支持宾夕法尼亚州共和党立场并投票推翻宾夕法尼亚州最高法院裁决的大法官塞缪尔·阿利托(Samuel Alito)在一份随命令一起发布的声明中表示，认为这些邮寄选票有效将允许州法院削弱该州共和党控制的立法机构制定的选举规则。宾夕法尼亚州国务卿凯西·布克瓦(Kathy Boockvar)指示县选举委员会将11月3日之后收到的选票分开。
On Nov. 4, the Trump campaign asked for permission to participate in the case.
Status: The U.S. Supreme Court hasn’t yet said whether it will hear the appeal or allow the Trump campaign to join the suit. About 10,000 ballots arrived during the three days after Election Day, far below the margin of Mr. Biden’s lead of more than 45,000 votes. Even if the Supreme Court heard the case and threw out every ballot received during the extension, Mr. Biden would still lead.
Donald J. Trump for President v. Boockvar (link)
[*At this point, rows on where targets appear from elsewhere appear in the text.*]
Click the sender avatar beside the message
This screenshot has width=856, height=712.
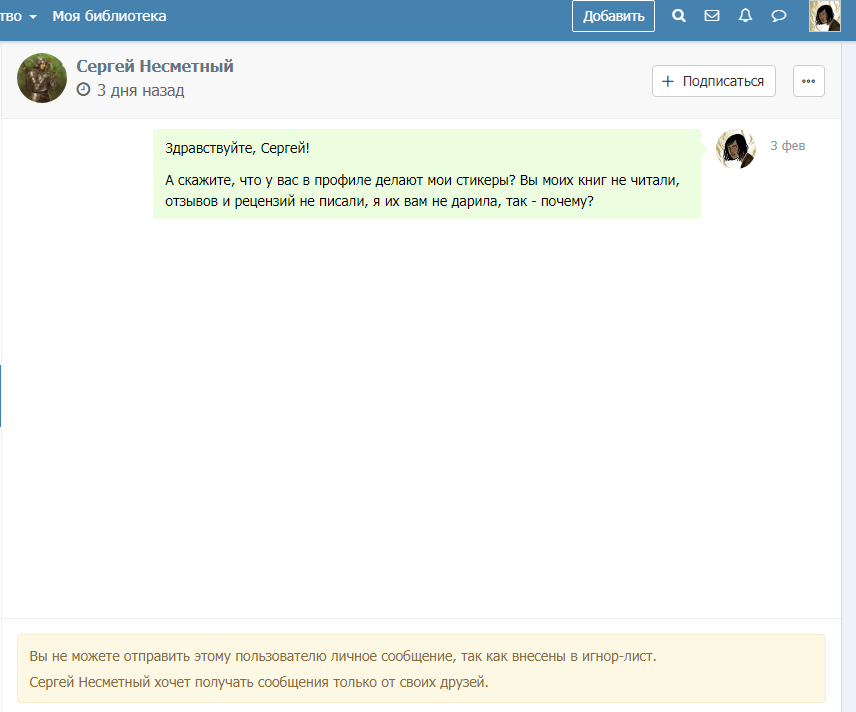735,149

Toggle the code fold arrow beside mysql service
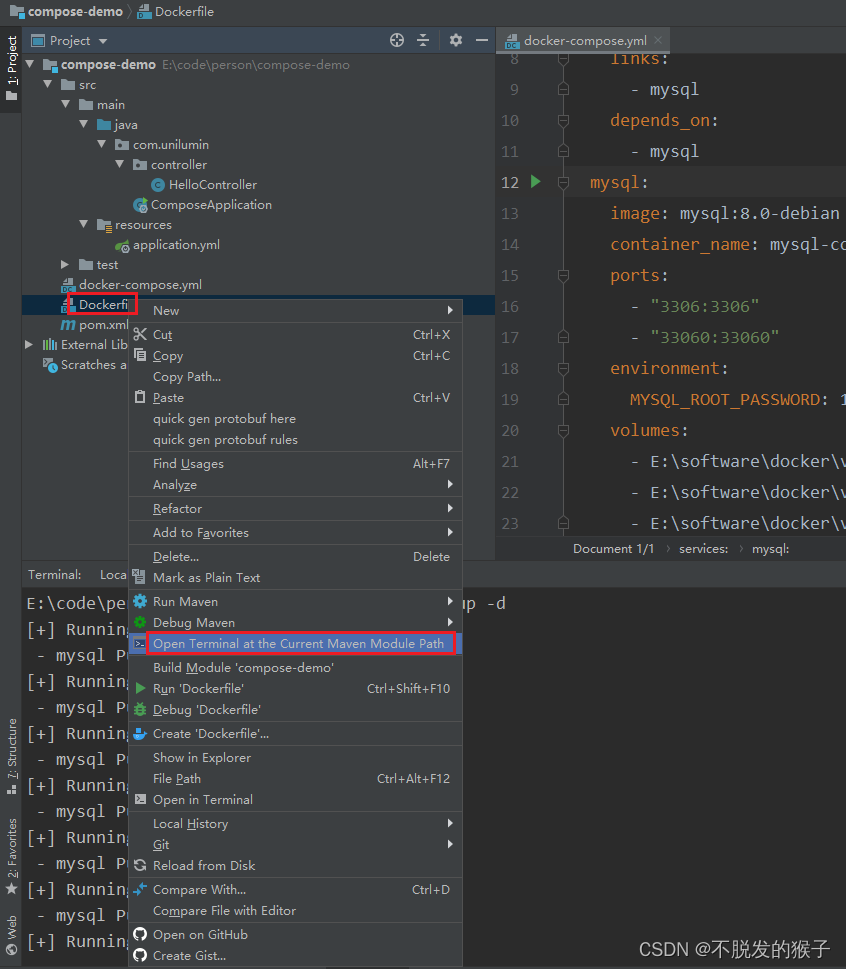point(563,183)
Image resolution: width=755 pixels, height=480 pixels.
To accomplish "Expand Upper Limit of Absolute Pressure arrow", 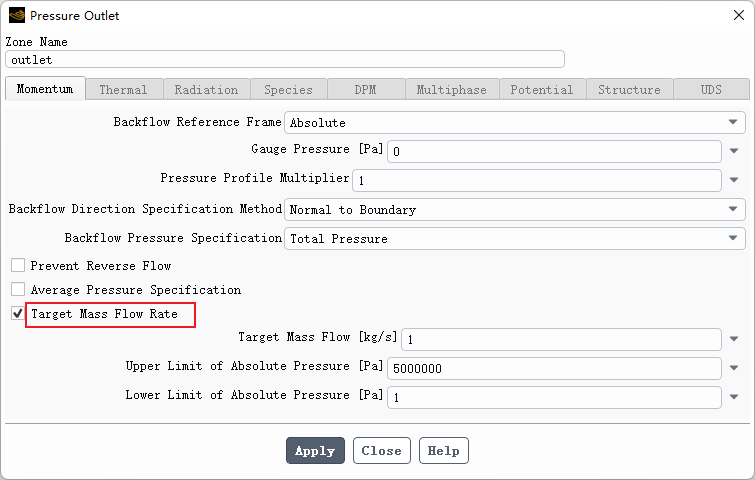I will tap(734, 368).
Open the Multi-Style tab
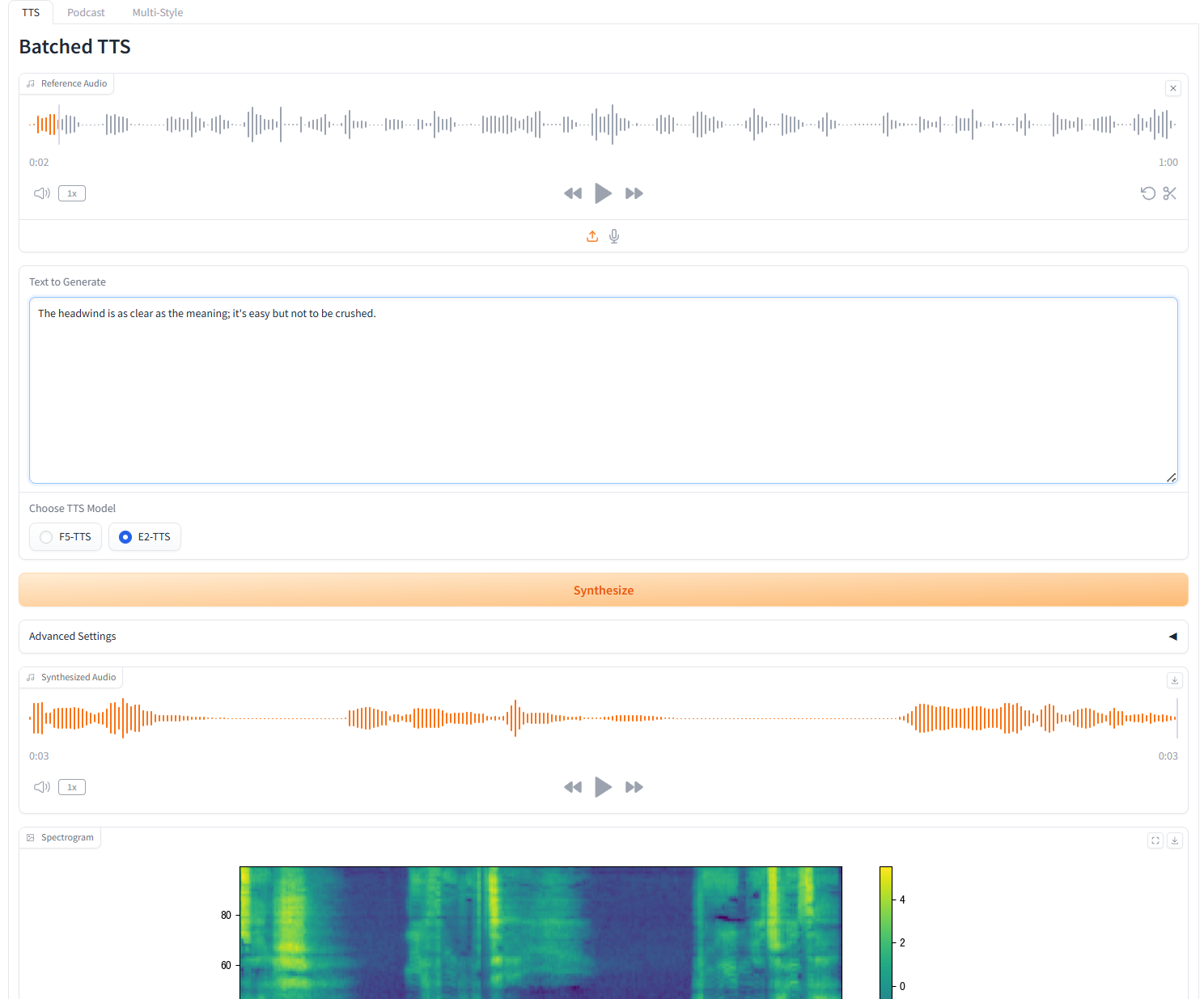1204x999 pixels. click(158, 13)
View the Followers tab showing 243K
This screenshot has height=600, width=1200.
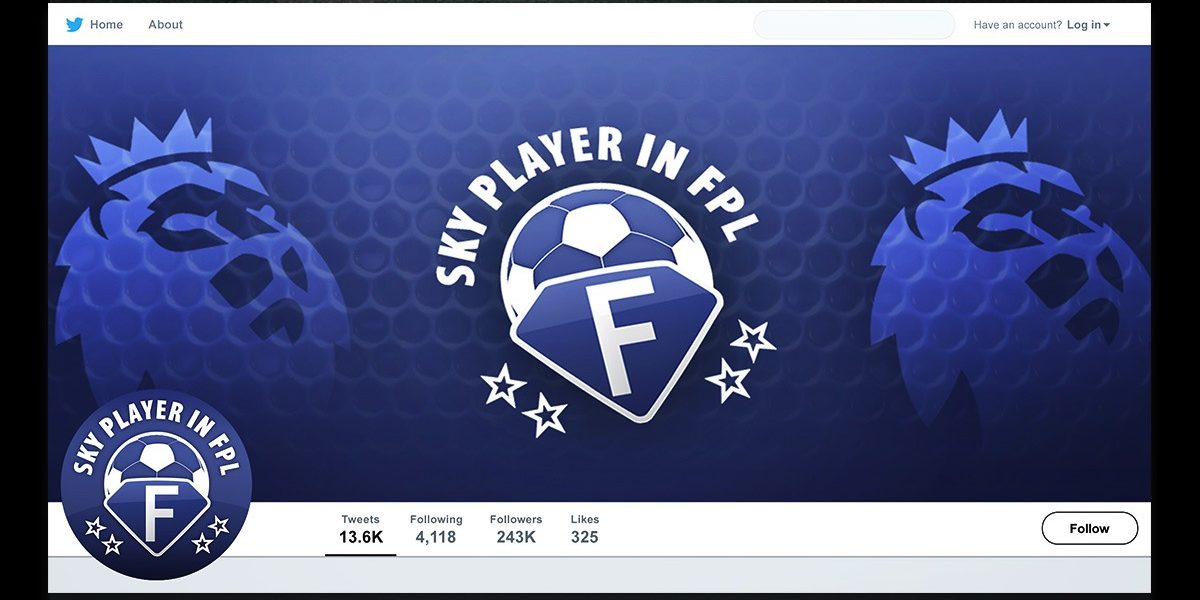coord(516,529)
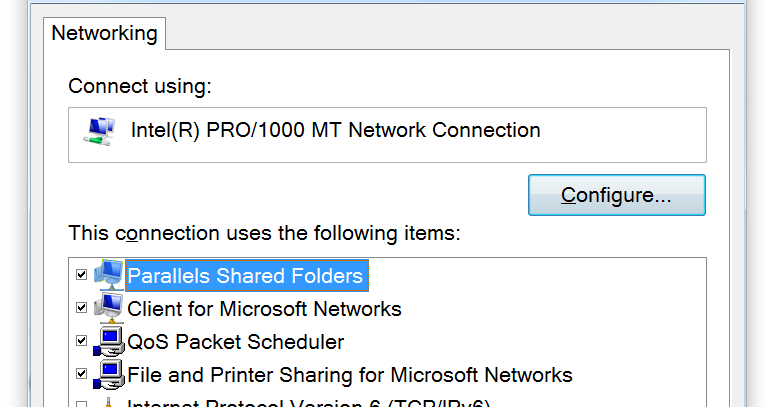Select Internet Protocol Version 6 (TCP/IPv6) entry
The image size is (774, 407).
click(308, 403)
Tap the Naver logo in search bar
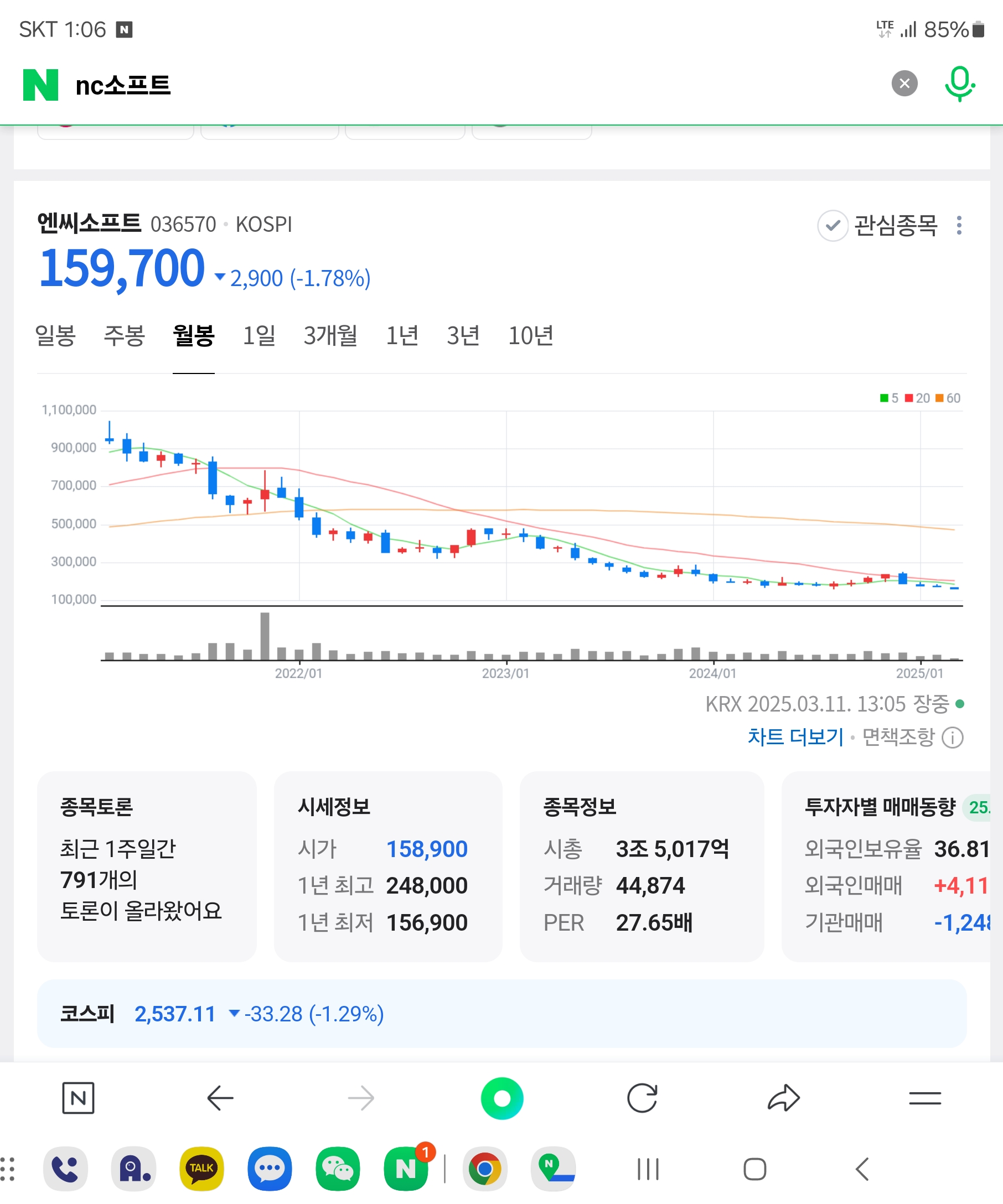1003x1204 pixels. 40,85
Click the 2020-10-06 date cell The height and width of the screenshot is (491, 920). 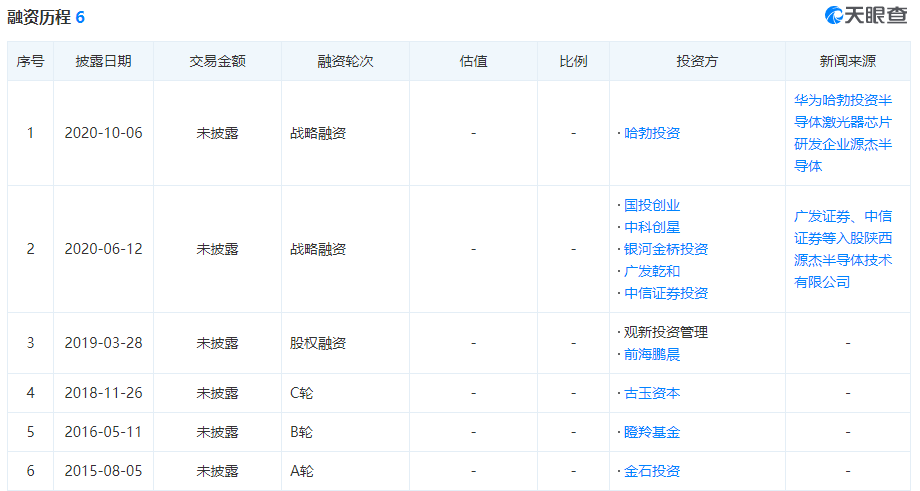pyautogui.click(x=103, y=133)
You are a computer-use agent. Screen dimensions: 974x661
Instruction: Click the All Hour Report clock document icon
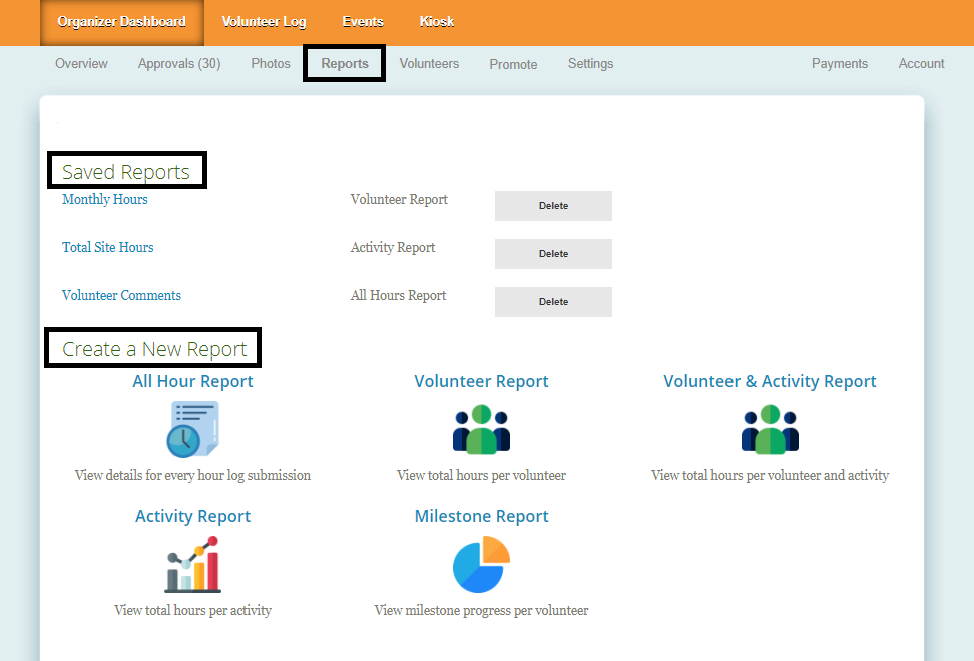(192, 429)
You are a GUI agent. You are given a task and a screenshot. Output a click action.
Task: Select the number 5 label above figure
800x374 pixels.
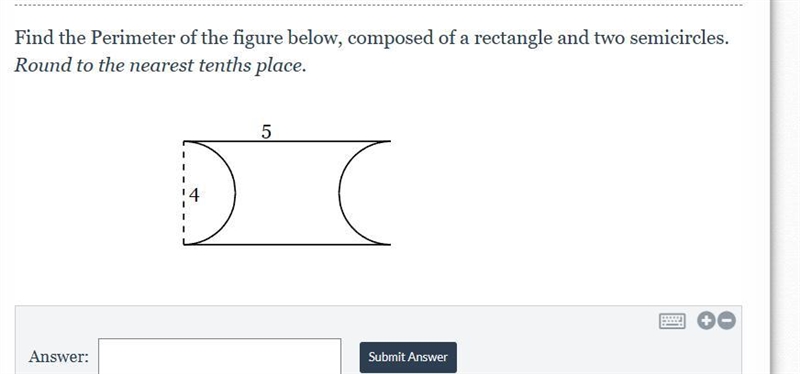266,132
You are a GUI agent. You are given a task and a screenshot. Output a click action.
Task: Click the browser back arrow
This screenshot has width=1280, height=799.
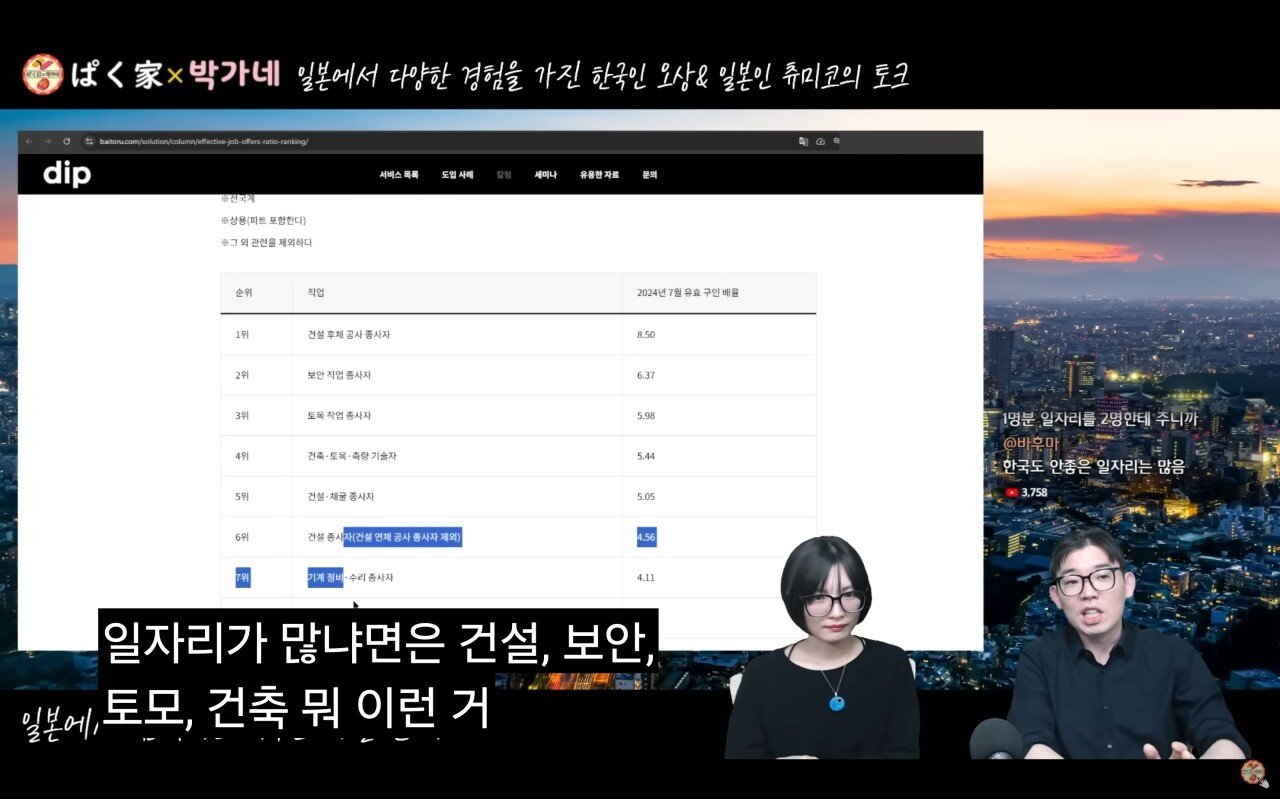click(29, 142)
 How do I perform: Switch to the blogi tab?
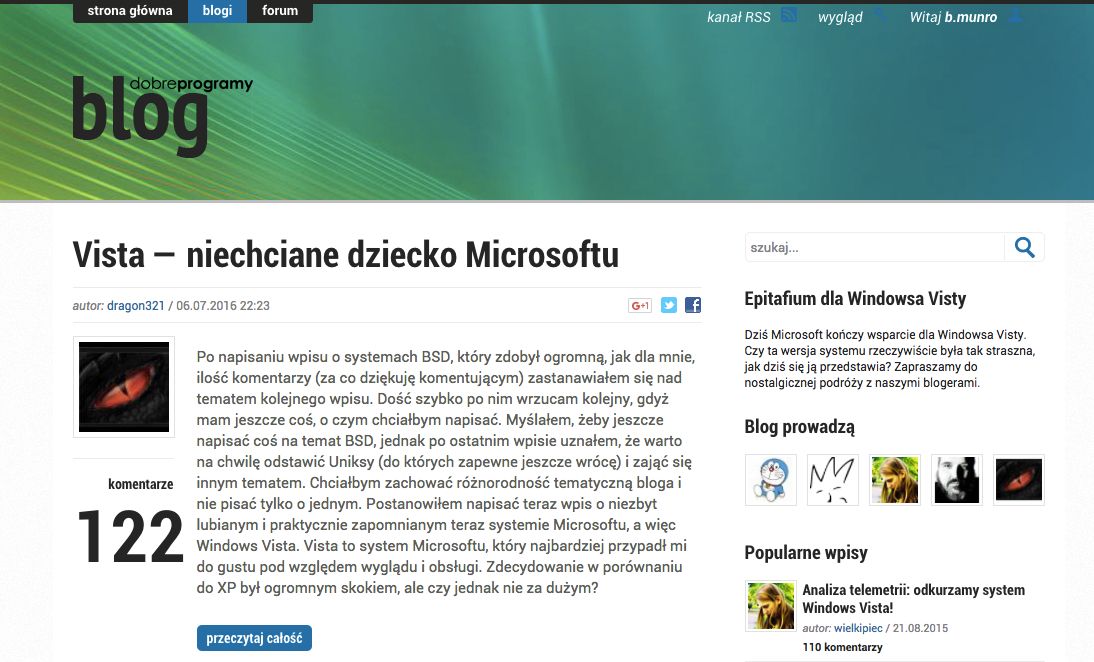pyautogui.click(x=218, y=11)
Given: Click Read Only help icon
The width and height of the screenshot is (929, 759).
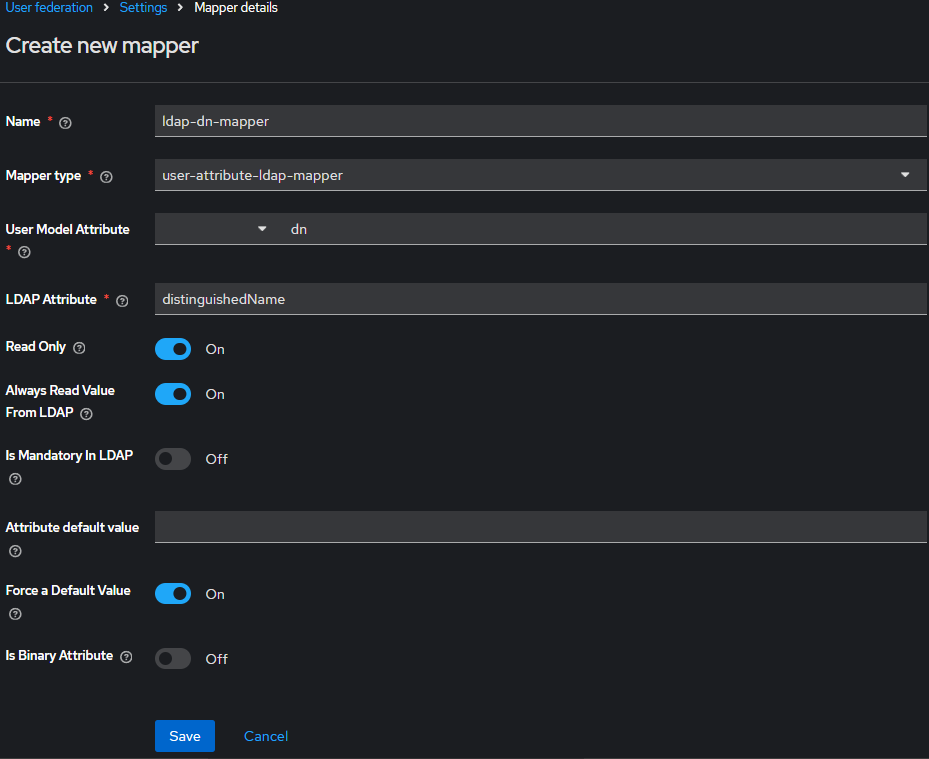Looking at the screenshot, I should tap(80, 348).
The Trump campaign and Republican National Committee filed a petition in state court on Nov. 4, challenging Ms. Boockvar’s deadline extension for absentee voters to provide missing proof of identification. The suit asked a judge to segregate and not count those ballots.
Ms. Boockvar called the lawsuit a “last gasp attempt to prevent legitimate votes from being counted.”
Status: On Nov. 12, the Pennsylvania Commonwealth Court ruled that Ms. Boockvar lacked statutory authority to extend the deadline and ordered the ballots be segregated and not counted.
Donald J. Trump for President v. Boockvar (link)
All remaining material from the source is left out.